Re: Spark dataframe hdfs vs s3

2020-05-29 Thread randy clinton
HDFS is simply a better place to make performant reads and on top of that
the data is closer to your spark job. The databricks link from above will
show you that where they find a 6x read throughput difference between the
two.

If your HDFS is part of the same Spark cluster than it should be an
incredibly fast read vs reaching out to S3 for the data.

They are different types of storage solving different things.

Something I have seen in workflows is something other people have suggested
above, is a stage where you load data from S3 into HDFS, then move on to
you other work with it and maybe finally persist outside of HDFS.

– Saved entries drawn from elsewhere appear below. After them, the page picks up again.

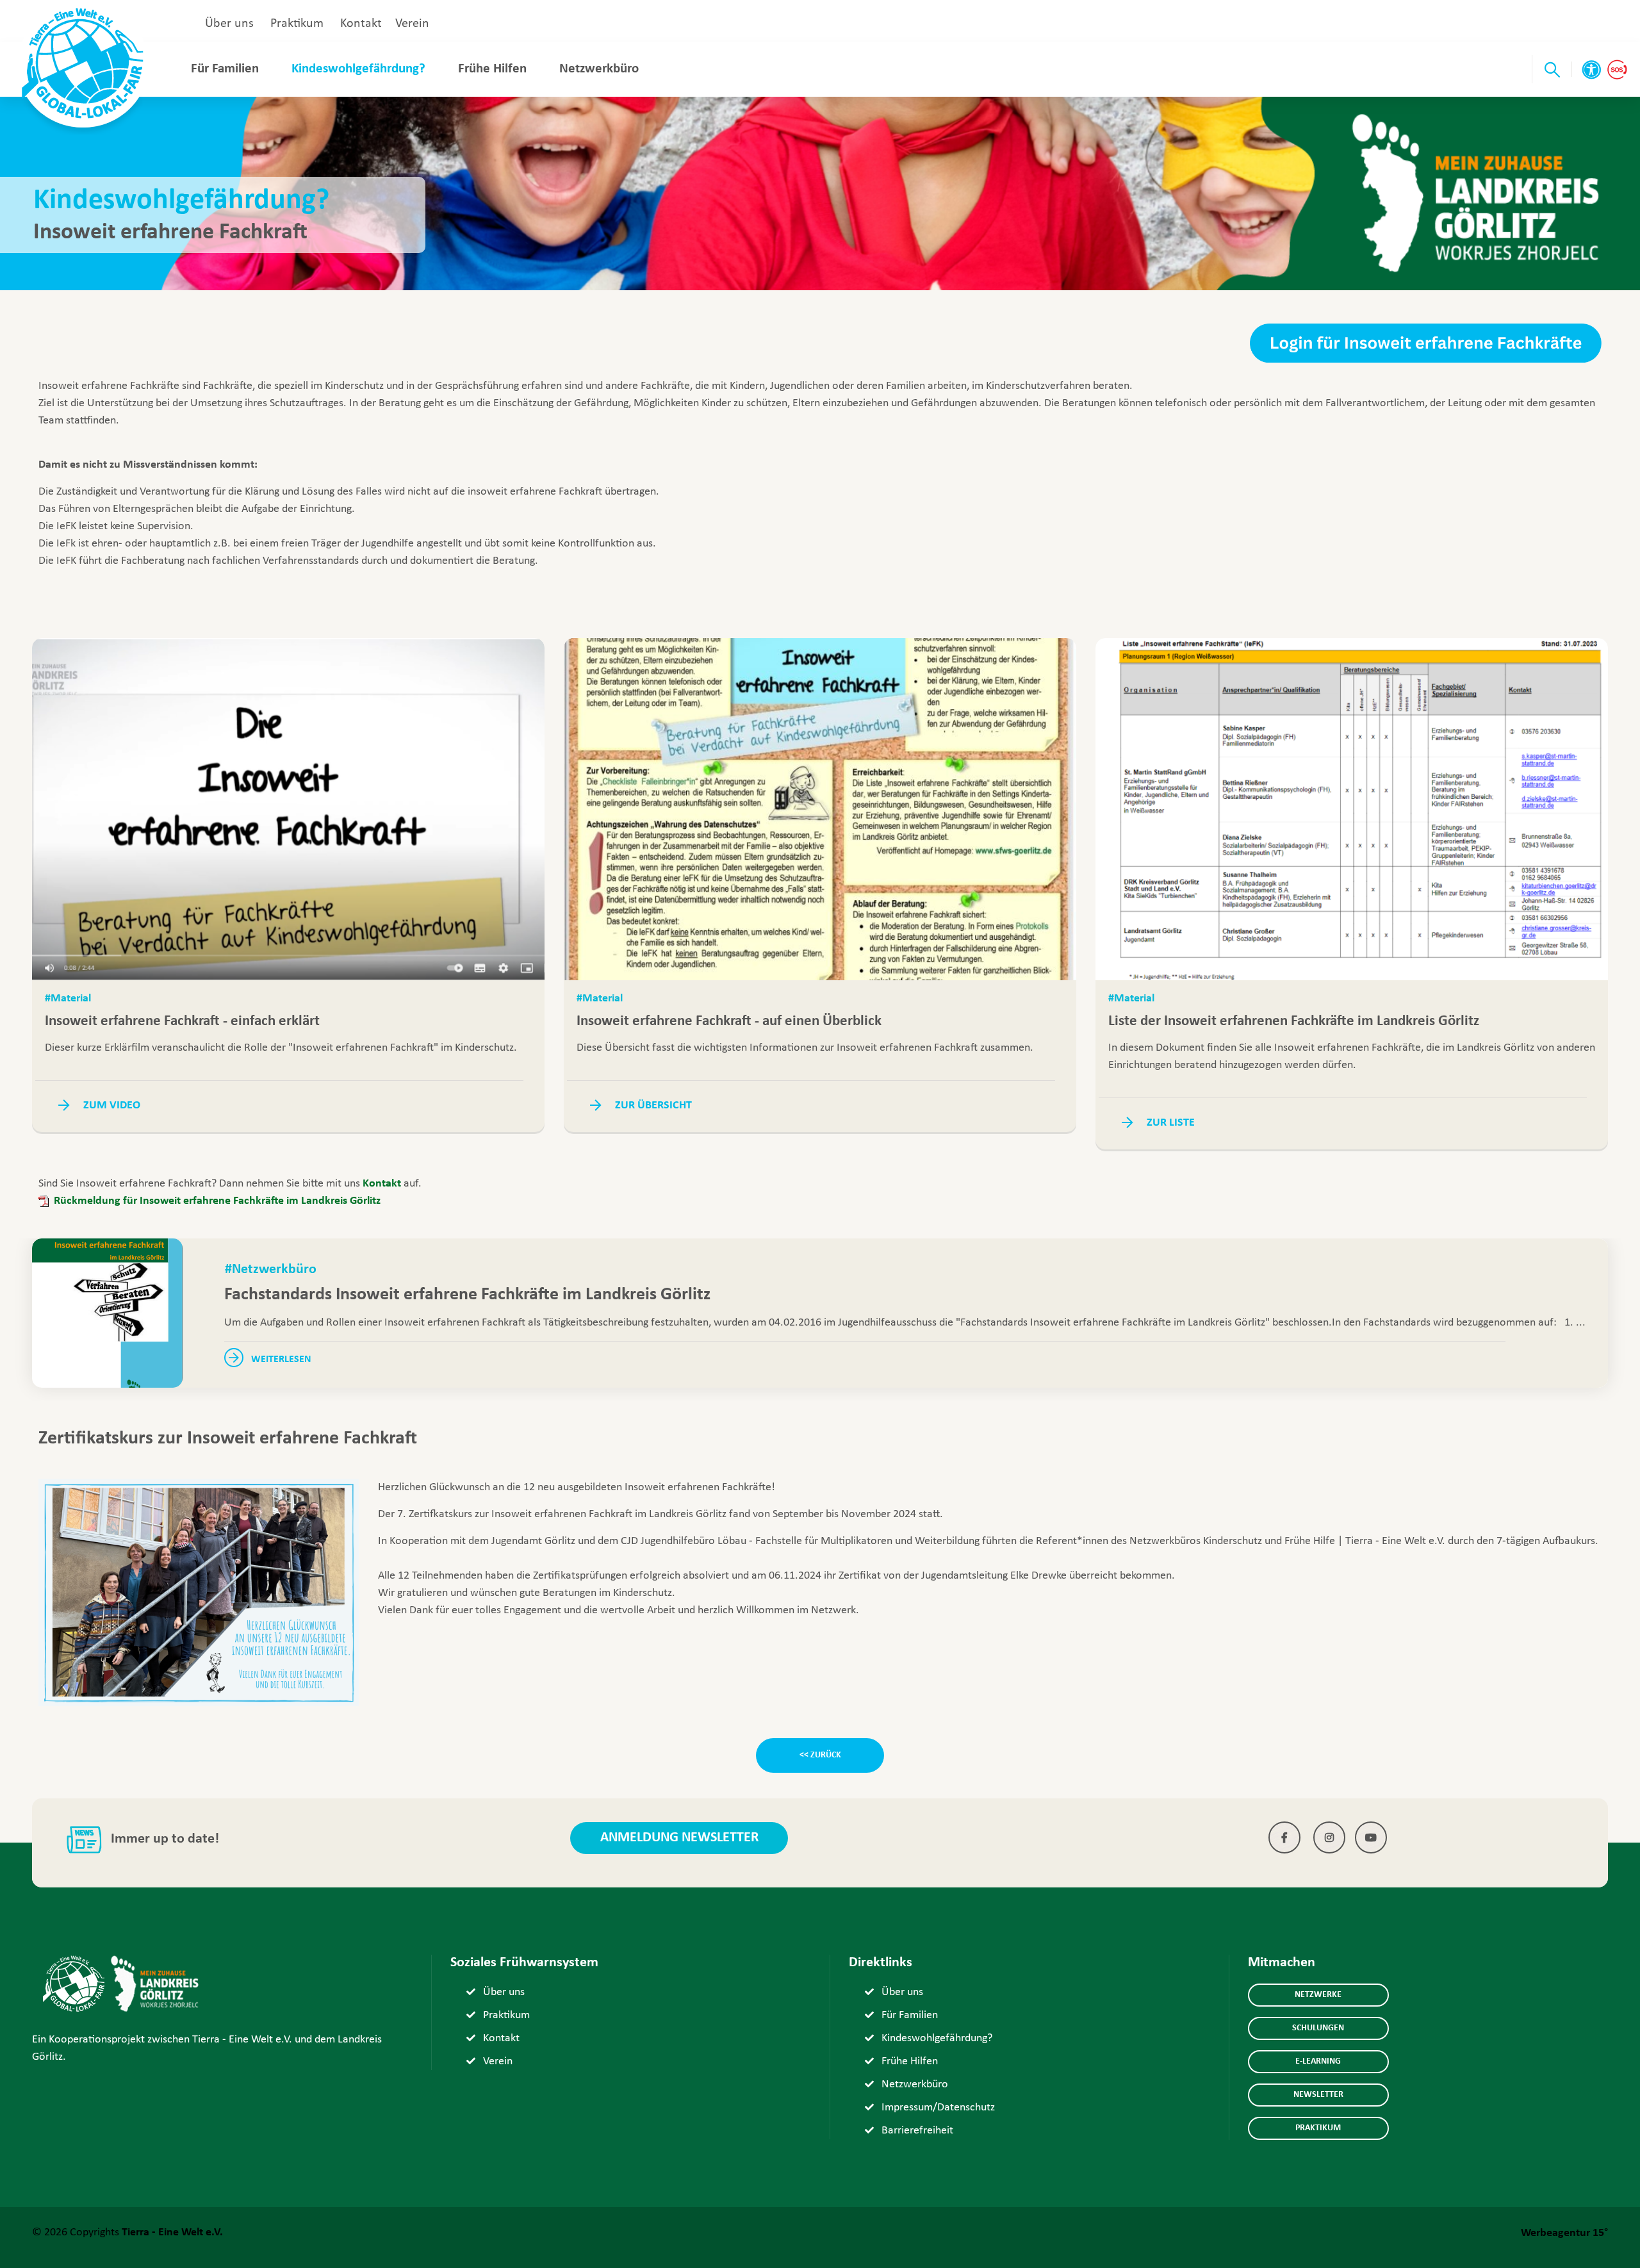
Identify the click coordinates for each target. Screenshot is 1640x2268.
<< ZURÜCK (820, 1755)
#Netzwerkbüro (270, 1269)
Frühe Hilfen (492, 69)
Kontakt (361, 23)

On Fri, May 29, 2020 at 2:09 PM Bin Fan  wrote:

> Try to deploy Alluxio as a caching layer on top of S3, providing Spark a
> similar HDFS interface?
> Like in this article:
>
> https://www.alluxio.io/blog/accelerate-spark-and-hive-jobs-on-aws-s3-by-10x-with-alluxio-tiered-storage/
>
>
> On Wed, May 27, 2020 at 6:52 PM Dark Crusader <
> relinquisheddra...@gmail.com> wrote:
>
>> Hi Randy,
>>
>> Yes, I'm using parquet on both S3 and hdfs.
>>
>> On Thu, 28 May, 2020, 2:38 am randy clinton, 
>> wrote:
>>
>>> Is the file Parquet on S3 or is it some other file format?
>>>
>>> In general I would assume that HDFS read/writes are more performant for
>>> spark jobs.
>>>
>>> For instance, consider how well partitioned your HDFS file is vs the S3
>>> file.
>>>
>>> On Wed, May 27, 2020 at 1:51 PM Dark Crusader <
>>> relinquisheddra...@gmail.com> wrote:
>>>
 Hi Jörn,

 Thanks for the reply. I will try to create a easier example to
 reproduce the issue.

 I will also try your suggestion to look into the UI. Can you guide on
 what I should be looking for?

 I was already using the s3a protocol to compare the times.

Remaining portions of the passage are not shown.